Search each line below for the word "tool" and list those that contain it.

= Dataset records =
________________________

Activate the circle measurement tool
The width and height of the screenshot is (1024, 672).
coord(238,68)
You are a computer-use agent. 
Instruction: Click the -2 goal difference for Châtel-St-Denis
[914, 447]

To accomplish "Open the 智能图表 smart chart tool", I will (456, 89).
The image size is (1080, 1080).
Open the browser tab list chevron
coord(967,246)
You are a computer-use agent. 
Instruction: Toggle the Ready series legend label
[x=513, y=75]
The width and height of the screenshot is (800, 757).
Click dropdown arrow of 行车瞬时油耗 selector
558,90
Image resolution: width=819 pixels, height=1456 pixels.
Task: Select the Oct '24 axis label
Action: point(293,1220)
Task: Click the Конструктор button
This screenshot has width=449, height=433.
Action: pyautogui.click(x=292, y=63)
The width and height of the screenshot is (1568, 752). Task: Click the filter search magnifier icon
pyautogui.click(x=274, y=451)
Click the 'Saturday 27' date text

________________________

= COMPLETED TASK =
Activate the circle measurement tool
To accomplish "Open the 智能图表 smart chart tool", I will (456, 89).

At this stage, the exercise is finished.